(Activity):
An exact copy of every record is needed.
==== Given data
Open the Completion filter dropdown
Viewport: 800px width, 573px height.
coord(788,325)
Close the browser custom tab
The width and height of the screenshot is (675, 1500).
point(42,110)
========
(Reply):
Open the Completion filter dropdown
Viewport: 800px width, 573px height.
coord(788,325)
Close the browser custom tab
The width and height of the screenshot is (675, 1500).
point(42,110)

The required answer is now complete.